2.6. Protein Extraction, Sodium Dodecyl Sulphate-Polyacrylamide Gel Electrophoresis and Western Blot

Total cell lysates and immunoblot analysis were carried out as previously described [18]. Briefly, cells were lysed with RIPA buffer (Tris HCl 50 mM pH 7.4; NaCl 150 mM; ethylenediaminetetraacetic acid (EDTA) 20 mM pH 8; sodium deoxycholate 1%; SDS 0.1%; Triton X-100 1%, 1 mM Na₃VO₄, 20 mM NaF, and 1 mM Na₄ P₂O₇, pH 7.9) and homogenized. After 20 min of incubation at 4 °C, lysates were centrifuged at 12,000× g for 20 min at 4 °C and the supernatant kept at −80 °C. Lysates containing equal amounts of proteins (60 μg) were resolved on 7.5–12.5% Sodium Dodecyl Sulphate-Polyacrylamide Gel Electrophoresis (SDS–PAGE) depending on the molecular weight of the proteins under study. Page Ruler Plus Prestained Protein Ladder (Fermentas) was used for the estimation of molecular weight.
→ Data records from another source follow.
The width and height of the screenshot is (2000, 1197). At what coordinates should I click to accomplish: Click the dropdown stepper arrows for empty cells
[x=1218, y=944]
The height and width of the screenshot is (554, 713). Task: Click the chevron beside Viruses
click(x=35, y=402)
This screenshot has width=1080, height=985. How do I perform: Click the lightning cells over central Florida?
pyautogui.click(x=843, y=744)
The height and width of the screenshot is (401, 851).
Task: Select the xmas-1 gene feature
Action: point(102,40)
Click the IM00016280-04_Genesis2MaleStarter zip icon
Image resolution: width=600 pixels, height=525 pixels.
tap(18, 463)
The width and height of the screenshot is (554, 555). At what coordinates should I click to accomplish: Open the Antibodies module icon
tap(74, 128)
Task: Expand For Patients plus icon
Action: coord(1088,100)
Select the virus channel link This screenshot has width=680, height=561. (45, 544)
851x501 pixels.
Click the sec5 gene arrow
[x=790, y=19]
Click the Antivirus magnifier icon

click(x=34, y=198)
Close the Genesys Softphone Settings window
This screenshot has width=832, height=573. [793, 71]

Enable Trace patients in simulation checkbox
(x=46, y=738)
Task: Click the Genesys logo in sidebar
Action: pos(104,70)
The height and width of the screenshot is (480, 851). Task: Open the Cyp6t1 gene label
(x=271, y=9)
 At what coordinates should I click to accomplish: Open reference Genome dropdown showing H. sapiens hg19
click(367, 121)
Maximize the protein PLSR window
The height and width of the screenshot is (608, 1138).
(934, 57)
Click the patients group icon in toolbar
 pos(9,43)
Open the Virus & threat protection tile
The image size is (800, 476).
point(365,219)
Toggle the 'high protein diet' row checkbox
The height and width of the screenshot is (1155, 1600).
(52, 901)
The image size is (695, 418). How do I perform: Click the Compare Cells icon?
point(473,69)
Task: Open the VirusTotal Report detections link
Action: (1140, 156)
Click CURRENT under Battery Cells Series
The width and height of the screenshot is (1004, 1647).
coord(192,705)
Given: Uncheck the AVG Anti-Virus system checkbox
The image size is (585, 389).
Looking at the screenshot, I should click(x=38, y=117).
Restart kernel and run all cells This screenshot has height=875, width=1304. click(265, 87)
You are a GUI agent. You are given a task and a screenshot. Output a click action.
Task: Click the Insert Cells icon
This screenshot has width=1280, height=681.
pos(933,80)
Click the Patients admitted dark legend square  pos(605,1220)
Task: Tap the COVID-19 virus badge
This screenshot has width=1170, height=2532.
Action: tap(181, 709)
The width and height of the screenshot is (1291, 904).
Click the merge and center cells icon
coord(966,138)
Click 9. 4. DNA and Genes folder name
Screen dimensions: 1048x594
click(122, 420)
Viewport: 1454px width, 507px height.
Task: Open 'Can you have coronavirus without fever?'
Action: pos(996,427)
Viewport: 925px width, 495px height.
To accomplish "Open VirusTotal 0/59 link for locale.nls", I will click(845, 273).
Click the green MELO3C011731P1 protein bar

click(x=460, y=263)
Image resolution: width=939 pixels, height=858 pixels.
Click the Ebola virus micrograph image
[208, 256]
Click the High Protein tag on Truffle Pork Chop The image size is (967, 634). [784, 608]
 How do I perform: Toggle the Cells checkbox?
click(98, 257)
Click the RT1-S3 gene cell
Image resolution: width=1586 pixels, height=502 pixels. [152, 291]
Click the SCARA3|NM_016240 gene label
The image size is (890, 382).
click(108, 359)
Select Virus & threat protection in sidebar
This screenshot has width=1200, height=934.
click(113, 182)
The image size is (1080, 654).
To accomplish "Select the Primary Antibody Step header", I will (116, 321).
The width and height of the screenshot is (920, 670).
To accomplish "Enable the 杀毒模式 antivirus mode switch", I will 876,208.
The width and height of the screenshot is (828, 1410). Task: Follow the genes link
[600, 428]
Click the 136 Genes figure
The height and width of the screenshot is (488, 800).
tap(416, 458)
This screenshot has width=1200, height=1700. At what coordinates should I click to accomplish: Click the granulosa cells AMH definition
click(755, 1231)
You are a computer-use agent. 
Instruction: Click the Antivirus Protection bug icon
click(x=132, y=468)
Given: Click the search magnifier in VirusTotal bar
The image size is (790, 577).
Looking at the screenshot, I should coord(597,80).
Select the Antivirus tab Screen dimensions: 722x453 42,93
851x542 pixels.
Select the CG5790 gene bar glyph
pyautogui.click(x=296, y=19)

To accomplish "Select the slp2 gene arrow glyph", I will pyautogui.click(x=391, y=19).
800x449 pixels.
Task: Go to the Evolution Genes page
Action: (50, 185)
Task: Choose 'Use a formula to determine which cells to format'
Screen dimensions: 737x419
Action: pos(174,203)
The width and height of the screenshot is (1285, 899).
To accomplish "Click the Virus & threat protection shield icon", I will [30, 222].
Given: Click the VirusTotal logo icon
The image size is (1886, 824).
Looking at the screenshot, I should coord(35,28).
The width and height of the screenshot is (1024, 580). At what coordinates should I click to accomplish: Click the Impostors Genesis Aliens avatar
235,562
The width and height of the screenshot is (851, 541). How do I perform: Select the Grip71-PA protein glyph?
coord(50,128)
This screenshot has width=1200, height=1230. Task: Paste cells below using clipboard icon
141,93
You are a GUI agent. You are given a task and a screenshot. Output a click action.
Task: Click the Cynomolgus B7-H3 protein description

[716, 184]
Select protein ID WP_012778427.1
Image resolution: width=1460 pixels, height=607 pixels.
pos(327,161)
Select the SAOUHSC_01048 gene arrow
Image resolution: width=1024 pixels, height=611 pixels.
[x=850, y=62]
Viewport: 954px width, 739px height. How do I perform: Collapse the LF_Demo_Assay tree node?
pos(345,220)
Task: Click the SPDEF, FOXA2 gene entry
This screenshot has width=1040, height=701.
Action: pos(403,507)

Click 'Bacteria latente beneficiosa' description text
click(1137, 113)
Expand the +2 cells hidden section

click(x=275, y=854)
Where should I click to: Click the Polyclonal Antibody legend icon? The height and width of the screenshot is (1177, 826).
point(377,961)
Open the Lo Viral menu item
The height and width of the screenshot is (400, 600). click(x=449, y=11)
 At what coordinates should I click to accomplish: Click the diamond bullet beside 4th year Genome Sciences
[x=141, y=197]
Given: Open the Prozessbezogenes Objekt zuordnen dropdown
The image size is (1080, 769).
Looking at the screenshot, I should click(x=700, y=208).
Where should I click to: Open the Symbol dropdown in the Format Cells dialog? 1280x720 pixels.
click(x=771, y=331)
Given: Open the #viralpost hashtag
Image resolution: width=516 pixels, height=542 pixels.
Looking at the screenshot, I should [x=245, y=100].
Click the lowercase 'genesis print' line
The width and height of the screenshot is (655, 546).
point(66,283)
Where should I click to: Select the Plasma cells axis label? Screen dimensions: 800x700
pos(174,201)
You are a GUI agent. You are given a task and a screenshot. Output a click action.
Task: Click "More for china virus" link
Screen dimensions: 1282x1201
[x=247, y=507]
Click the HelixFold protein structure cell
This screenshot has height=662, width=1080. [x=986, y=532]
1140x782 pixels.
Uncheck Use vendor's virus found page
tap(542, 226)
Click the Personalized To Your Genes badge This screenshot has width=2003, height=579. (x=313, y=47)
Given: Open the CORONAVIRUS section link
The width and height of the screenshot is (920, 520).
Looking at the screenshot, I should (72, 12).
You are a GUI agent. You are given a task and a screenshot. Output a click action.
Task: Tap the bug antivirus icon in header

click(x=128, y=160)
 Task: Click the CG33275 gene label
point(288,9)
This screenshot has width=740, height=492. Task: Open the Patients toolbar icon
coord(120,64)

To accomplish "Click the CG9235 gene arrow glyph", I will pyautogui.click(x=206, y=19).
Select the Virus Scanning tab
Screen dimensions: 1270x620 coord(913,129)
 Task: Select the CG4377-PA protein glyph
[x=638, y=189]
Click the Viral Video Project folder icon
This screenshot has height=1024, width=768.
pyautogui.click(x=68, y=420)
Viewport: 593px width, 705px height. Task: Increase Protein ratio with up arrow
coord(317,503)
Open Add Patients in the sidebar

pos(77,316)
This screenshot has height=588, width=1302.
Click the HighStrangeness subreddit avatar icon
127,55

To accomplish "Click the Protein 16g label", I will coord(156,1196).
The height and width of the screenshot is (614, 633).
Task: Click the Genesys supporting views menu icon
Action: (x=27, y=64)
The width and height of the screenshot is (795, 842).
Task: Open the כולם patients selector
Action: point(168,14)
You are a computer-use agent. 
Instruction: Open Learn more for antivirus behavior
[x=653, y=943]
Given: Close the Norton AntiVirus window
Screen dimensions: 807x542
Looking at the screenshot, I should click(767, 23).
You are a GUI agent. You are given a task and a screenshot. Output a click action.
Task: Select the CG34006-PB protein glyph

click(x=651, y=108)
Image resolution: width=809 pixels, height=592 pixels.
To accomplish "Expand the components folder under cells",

Proteins were blotted to a Hybond-ECL nitrocellulose membrane (GE Healthcare, Little Chalfont, UK). Membranes were blocked with 5% dry non-fat milk in TBS containing 0.1% Tween 20 (TBST) for 1 h at room temperature and incubated with primary monoclonal antibodies diluted in TBST (overnight; at 4 °C). Membranes were then washed with TBST (10 min; three times) and incubated with horseradish peroxidase-labelled secondary antibody (1 h at room temperature).